[Start of Input records]

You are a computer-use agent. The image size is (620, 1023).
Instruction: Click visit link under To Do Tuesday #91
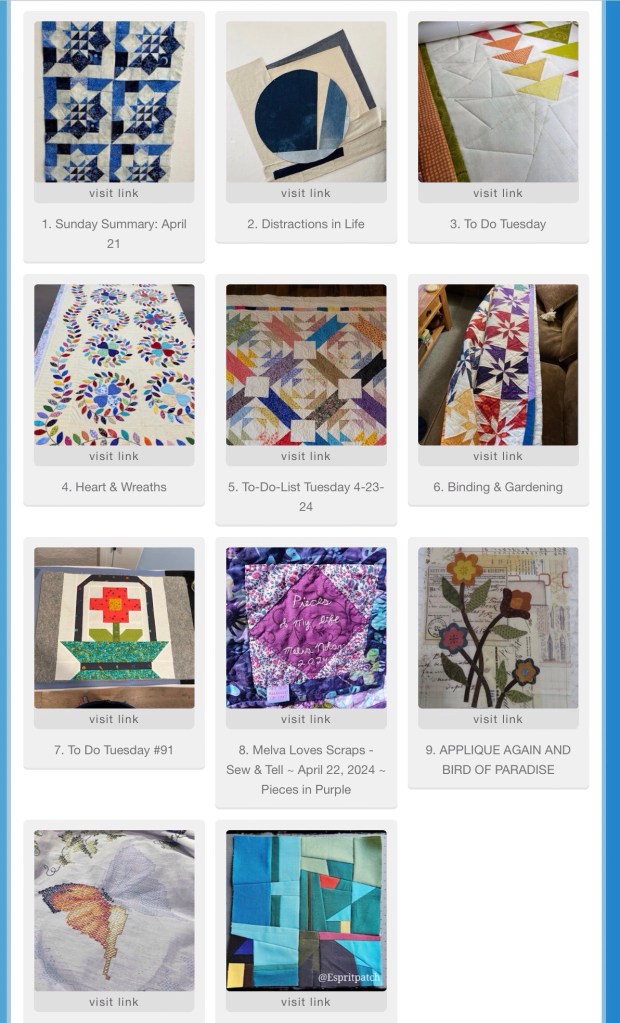(114, 719)
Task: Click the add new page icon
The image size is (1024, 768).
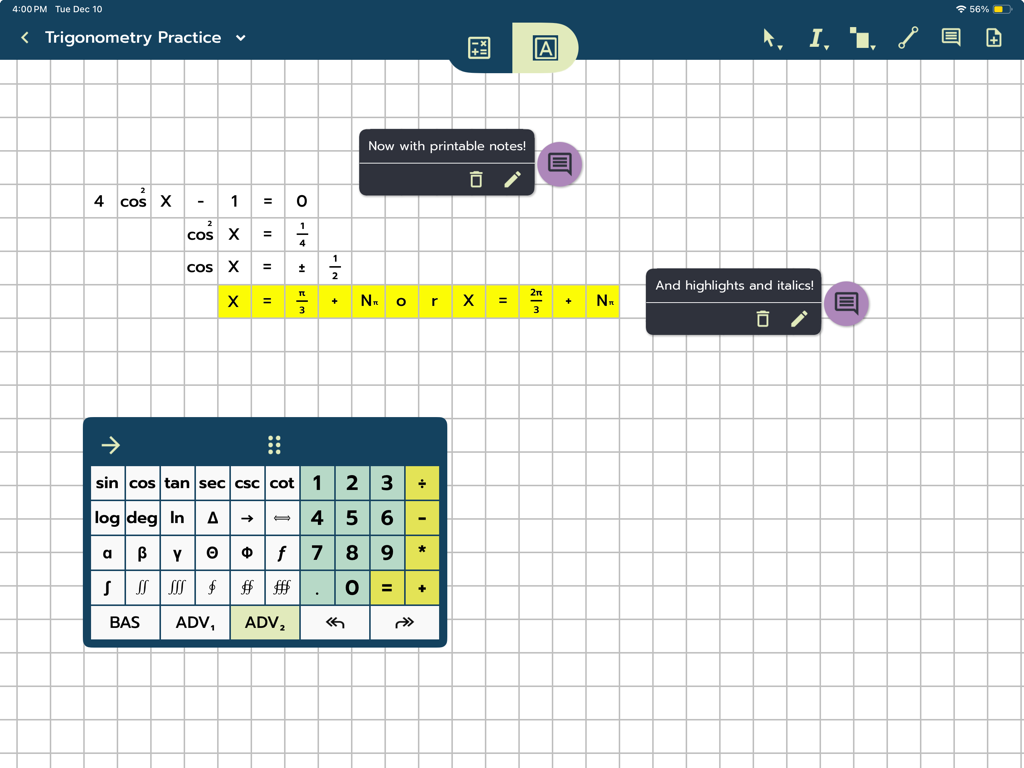Action: click(x=994, y=37)
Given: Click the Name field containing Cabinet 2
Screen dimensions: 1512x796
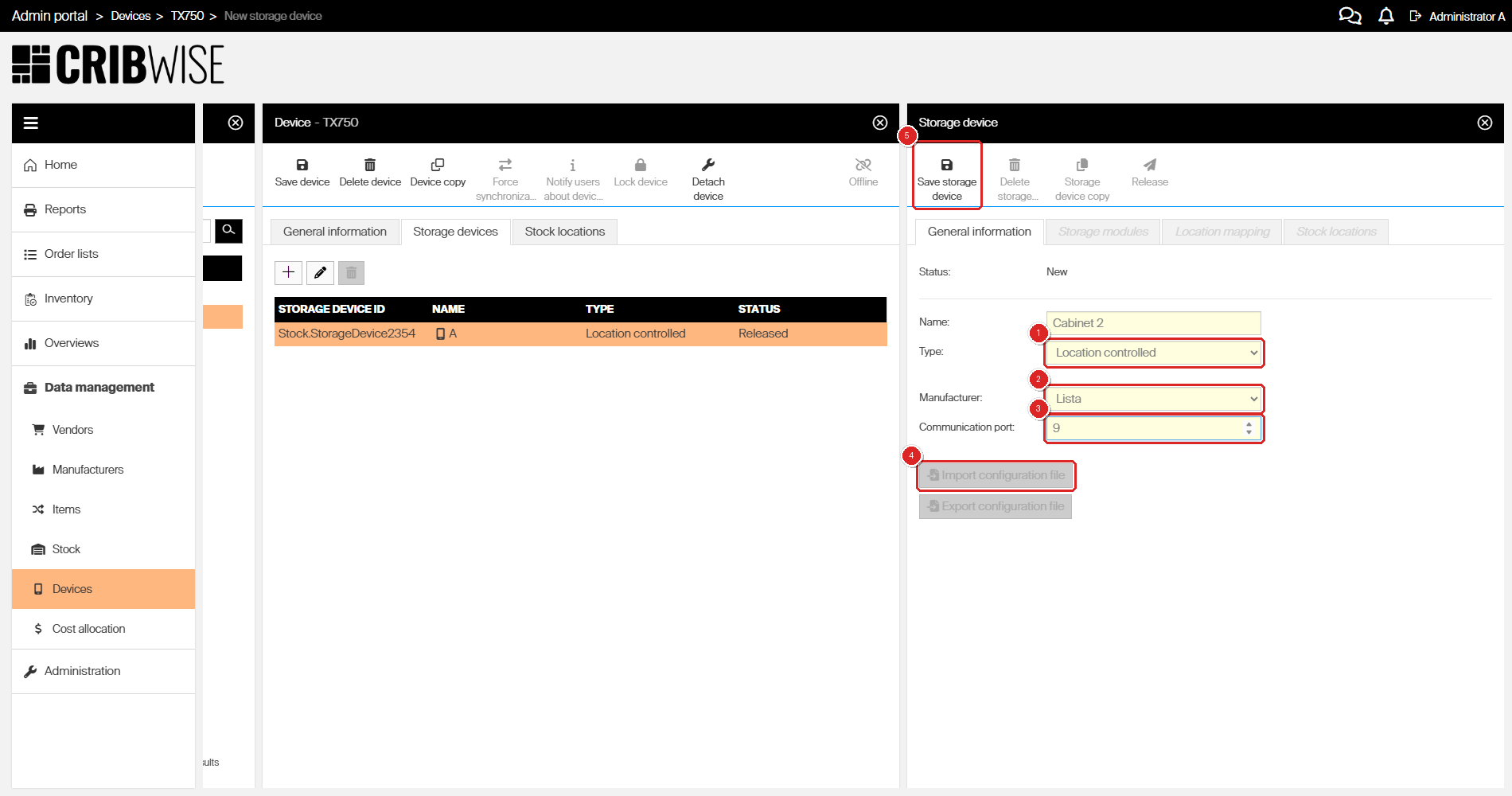Looking at the screenshot, I should coord(1154,323).
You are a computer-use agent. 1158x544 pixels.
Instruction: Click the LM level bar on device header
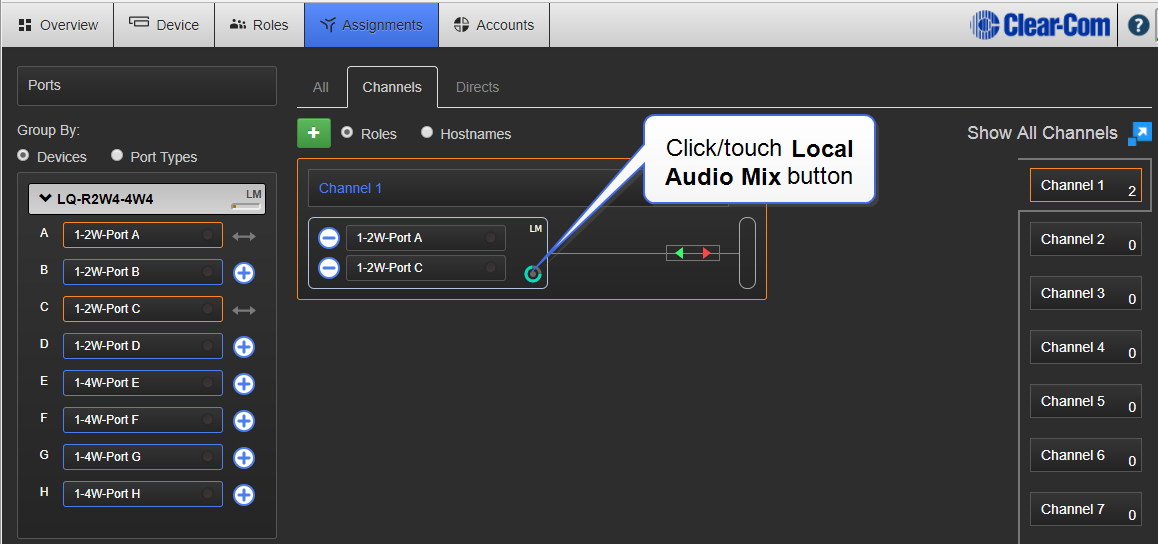coord(245,204)
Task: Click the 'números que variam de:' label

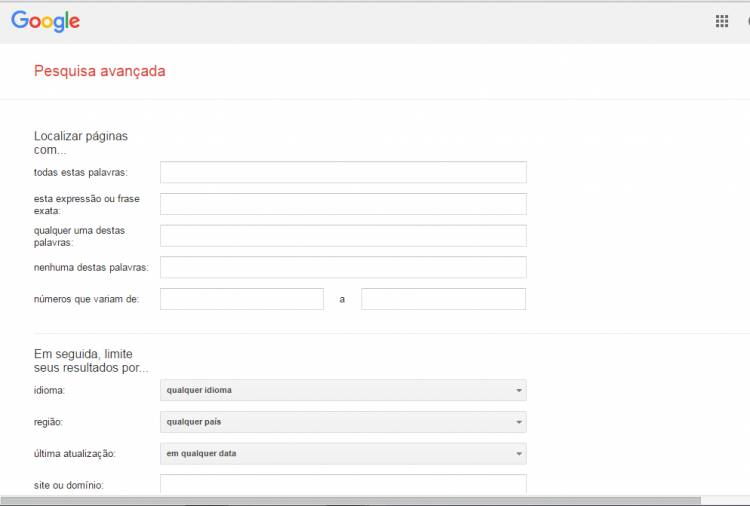Action: coord(86,299)
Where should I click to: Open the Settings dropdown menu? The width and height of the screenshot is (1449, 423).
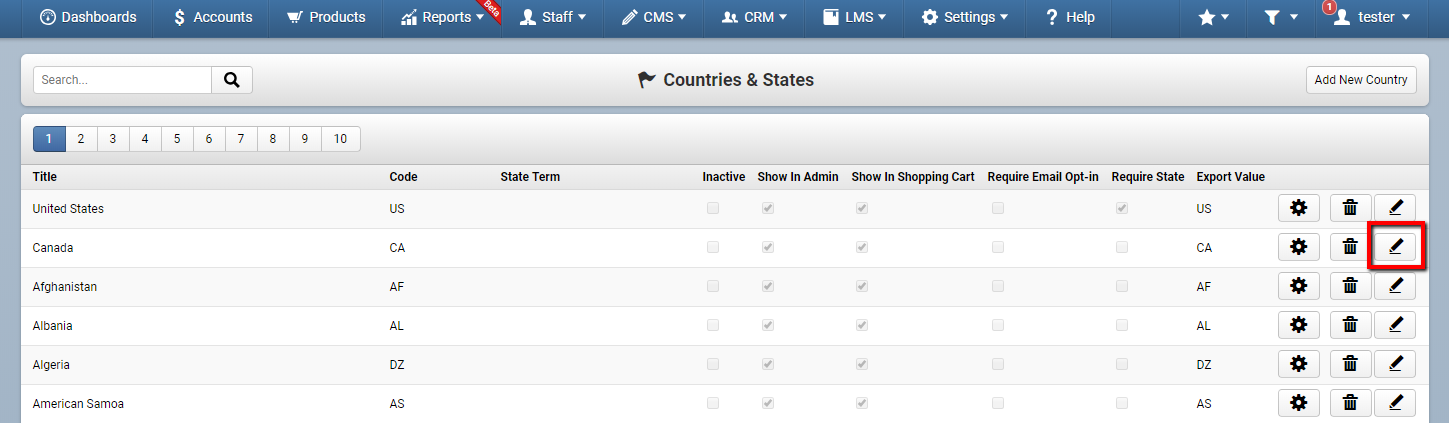[964, 17]
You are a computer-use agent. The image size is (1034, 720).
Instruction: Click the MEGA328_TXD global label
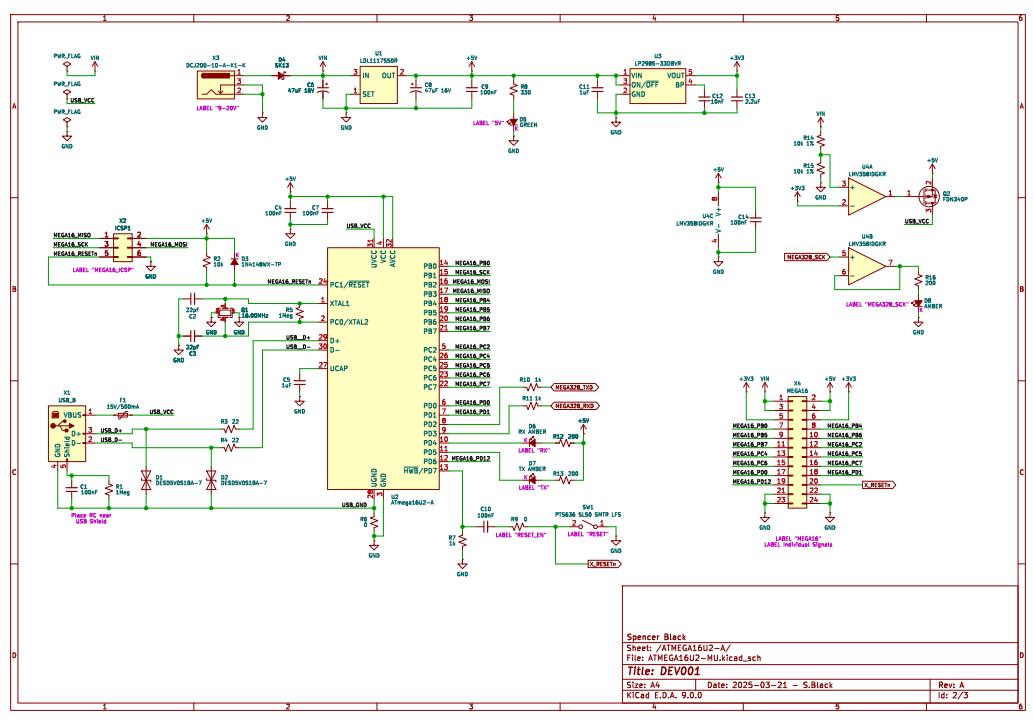click(x=575, y=386)
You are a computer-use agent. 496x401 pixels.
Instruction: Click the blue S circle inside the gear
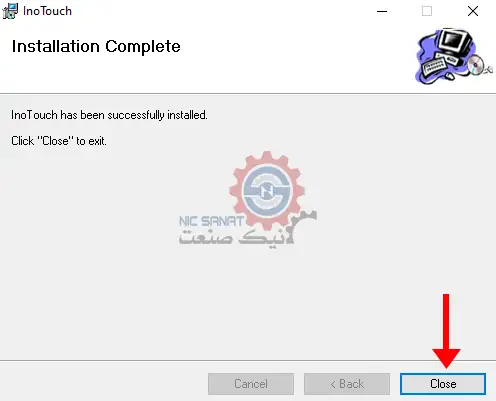click(x=267, y=191)
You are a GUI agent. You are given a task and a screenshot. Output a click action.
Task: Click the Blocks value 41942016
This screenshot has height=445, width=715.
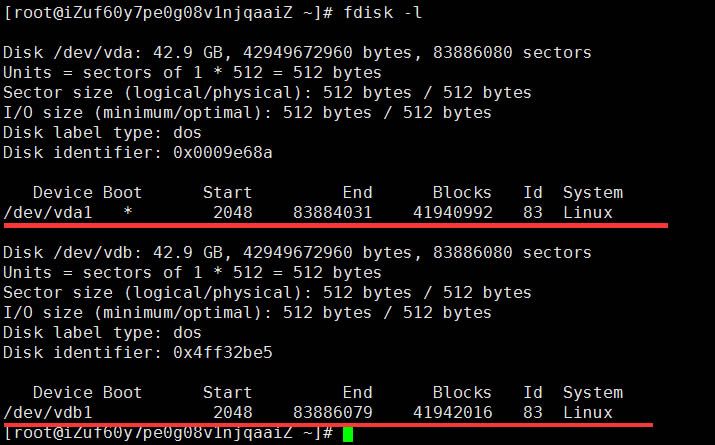(x=453, y=413)
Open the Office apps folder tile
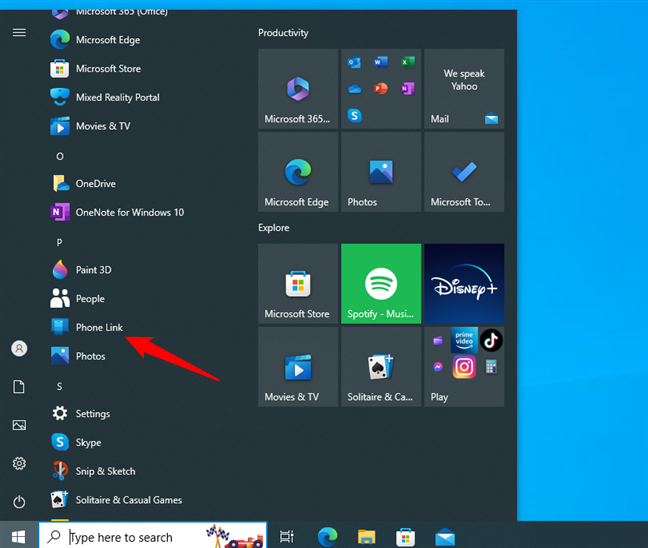 pos(381,89)
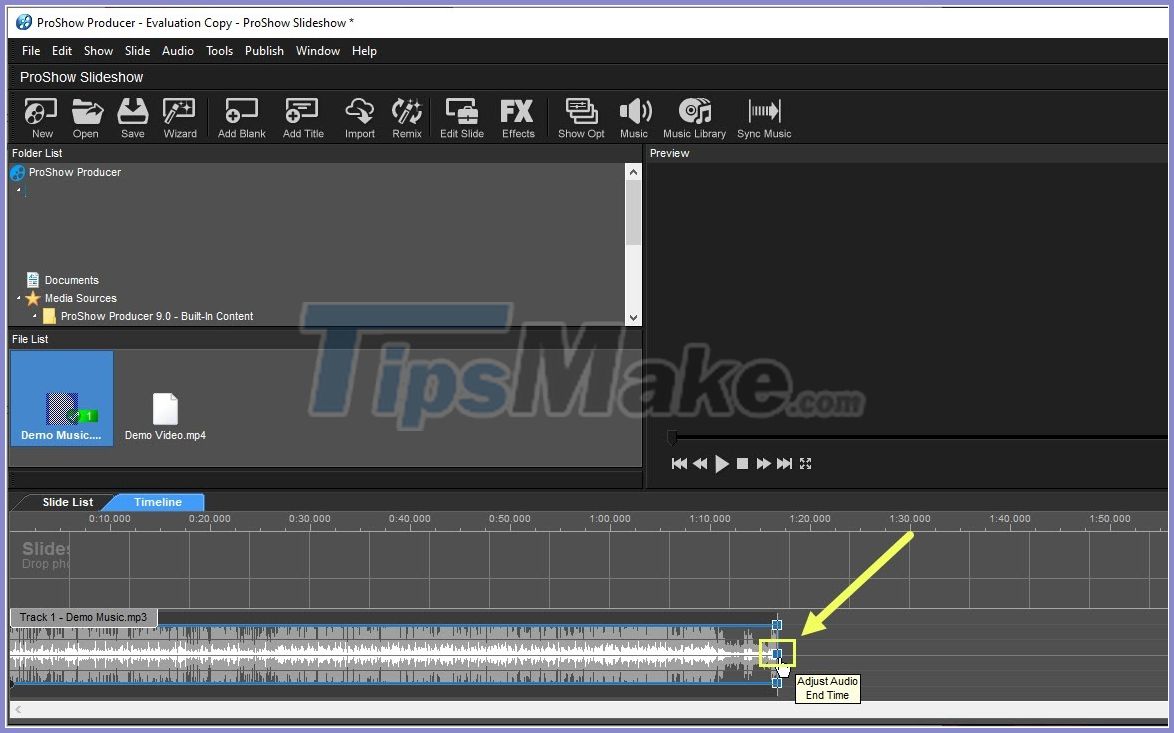The image size is (1174, 733).
Task: Collapse the Media Sources folder
Action: point(18,298)
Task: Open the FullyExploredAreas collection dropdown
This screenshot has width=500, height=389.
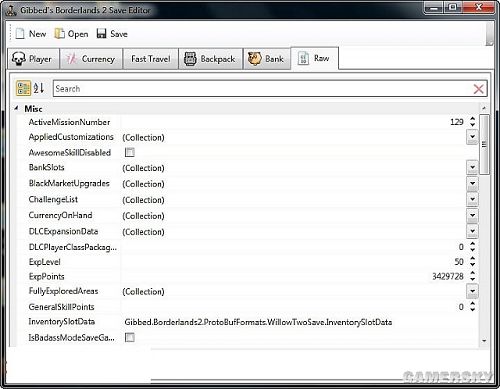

[End of Input records]

■ Task brief ■
Copy out all of the records above word for word, leaving out the pictures.

■ Answer to this exercise ■
You are a computer-use agent. The image size is (620, 1023).
Instruction: Click visit link under To Do Tuesday #91
(114, 719)
Task: Click the add new page icon
The image size is (1024, 768).
Action: click(x=994, y=37)
Given: Click the Name field containing Cabinet 2
Screen dimensions: 1512x796
Looking at the screenshot, I should coord(1154,323).
You are a computer-use agent. 1158x544 pixels.
Instruction: Click the LM level bar on device header
coord(245,204)
Task: Click the 'números que variam de:' label

Action: coord(86,299)
Where should I click to: Open the Settings dropdown menu? The width and height of the screenshot is (1449, 423).
[964, 17]
You are a computer-use agent. The image size is (1034, 720).
Instruction: Click the MEGA328_TXD global label
click(x=575, y=386)
You are a computer-use agent. 496x401 pixels.
Instruction: Click the blue S circle inside the gear
click(x=267, y=191)
You are a GUI agent. You are given a task and a screenshot. Output a click action.
Task: Click the Blocks value 41942016
This screenshot has height=445, width=715.
(x=453, y=413)
Open the Office apps folder tile
 pos(381,89)
The image size is (1174, 733).
Task: Collapse the Media Sources folder
Action: point(18,298)
Task: Open the FullyExploredAreas collection dropdown
This screenshot has width=500, height=389.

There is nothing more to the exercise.